A rapt crowd. A charging steed. A lighter-than-air performer, balancing precariously. All are the work of the famed modern painter and pointillist Georges Seurat in his painting Le Cirque (1890-1891), currently found in the Musée D’Orsay. This Wednesday, in honor of the French Visual Culture Seminar (co-convened by the Art History Department and the Centre for French History and Culture) Professor Alastair Wright of St. John’s College, Oxford presented his ongoing research of Seurat’s Le Cirque. Alastair Wright is a seasoned academic and currently teaches both modern art and visual culture. He has published numerous scholarly articles as well as the book Matisse and the Subject of Modernism (2004) and he has also curated an exhibition of Paul Gauguin’s prints at the Princeton University Art Museum entitled Gauguin’s Paradise Remembered: The Noa Noa Prints (2010).

 In his presentation Wright conveyed that he is primarily interested in examining how Seurat imagines, incorporates, and defines audience and spectatorship in his painting. Not only does he address the dynamics of the audience seated in the background of the painting’s circus, but he concerns himself with the external viewer peering into the scene of the painting as well. He demonstrates that the circus audience is a well-layered representation of class in the 19th century Paris of Seurat’s day, separated by the cost of seating. Their dress, which ranges from refined to rag-tag, serves to further underscore this marked separation. As Wright looks to the external reception of the painting, he addresses Seurat’s colleagues Paul Signac and Félix Fénéon who tried to harness the work (and artwork like it) to promote a proletarian and politically radical public. However, Wright agrees more with another contemporary, Stéphane Mallarmé, in his belief that the painting captures Seurat’s tricky and ambivalent relationship with the subject matter of audience in his work.

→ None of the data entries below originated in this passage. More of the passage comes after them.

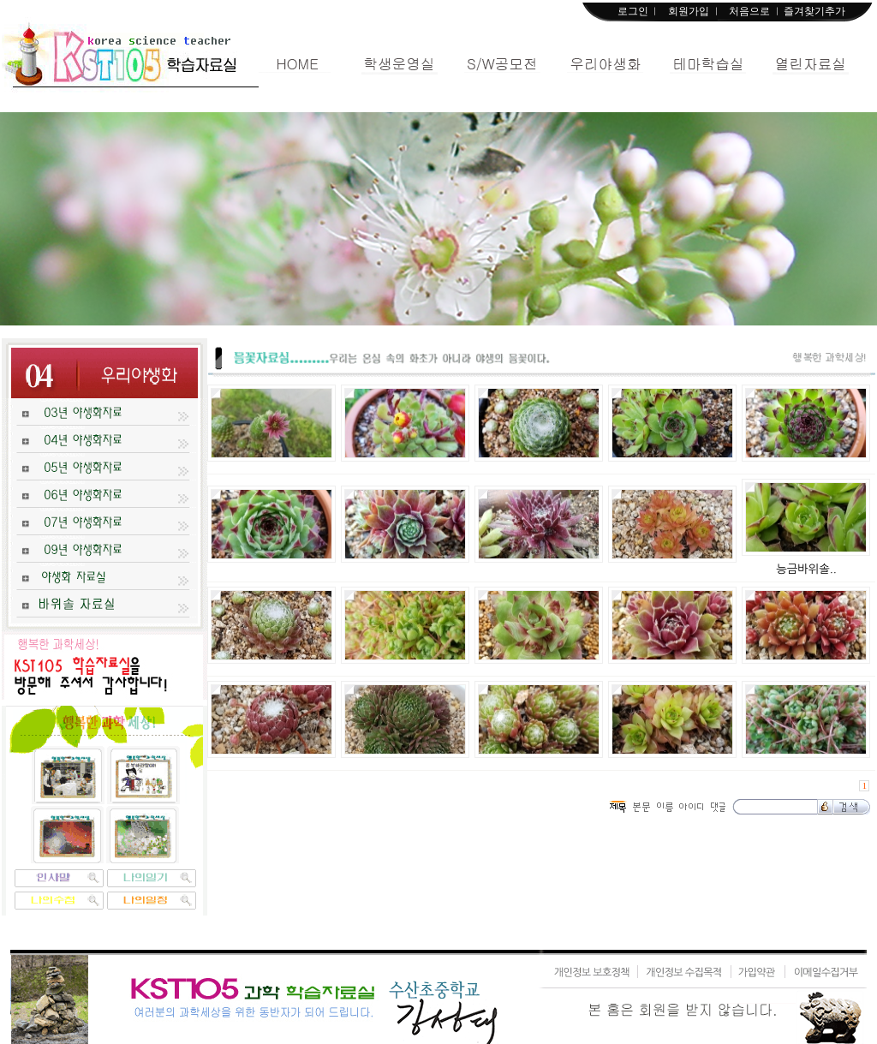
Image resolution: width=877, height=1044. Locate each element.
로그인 (632, 11)
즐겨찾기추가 (814, 11)
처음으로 (749, 11)
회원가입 (688, 11)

Le Cirque is a challenging painting to analyze and interpret and Wright does a fine job chipping away at its internal meanings. Are we meant to look down our noses at the petty amusements of the bourgeoisie? Feel for the performers as exploited and outcast? Or merely delight along with the audience in their excitement and awe of unbelievable feats? Seurat’s habitually cheerful palette, here, could be at odds with a much darker subject matter. During the lecture Wright draws a useful comparison between Le Cirque and a very similar piece by another of Seurat’s contemporaries, Henri de Toulouse-Lautrec. His work is far earthier, grittier, and Wright posits that this could very well have been a direct response to Seurat’s dreamy painting that seems to have all the substance of a lemon meringue.

While Wright offers some first-rate ideas and arguments on the nature of Le Cirque, he seems to be rather unaware of his own audience, reading mainly from a prepared paper that he brought with him. While excellently written, the lecture may have benefitted from more of the elements that make live public speaking unique. The new and old scholars in the room likely would have enjoyed hearing more about his process and inspiration for undertaking this interesting project. The lecture itself was followed by a spirited Q&A session that offered the St. Andrews audience a chance to engage with this visiting professor, and to query him on various elements of his presentation. The seminar was of course followed by wine and nibbles in the nearby Art History Department, and was a good opportunity for art historians and members of the French Department to mingle and chat. In all, the seminar was an excellent convergence of French culture and visual representation by a beloved artist from the heady days of the Parisian Belle Époque.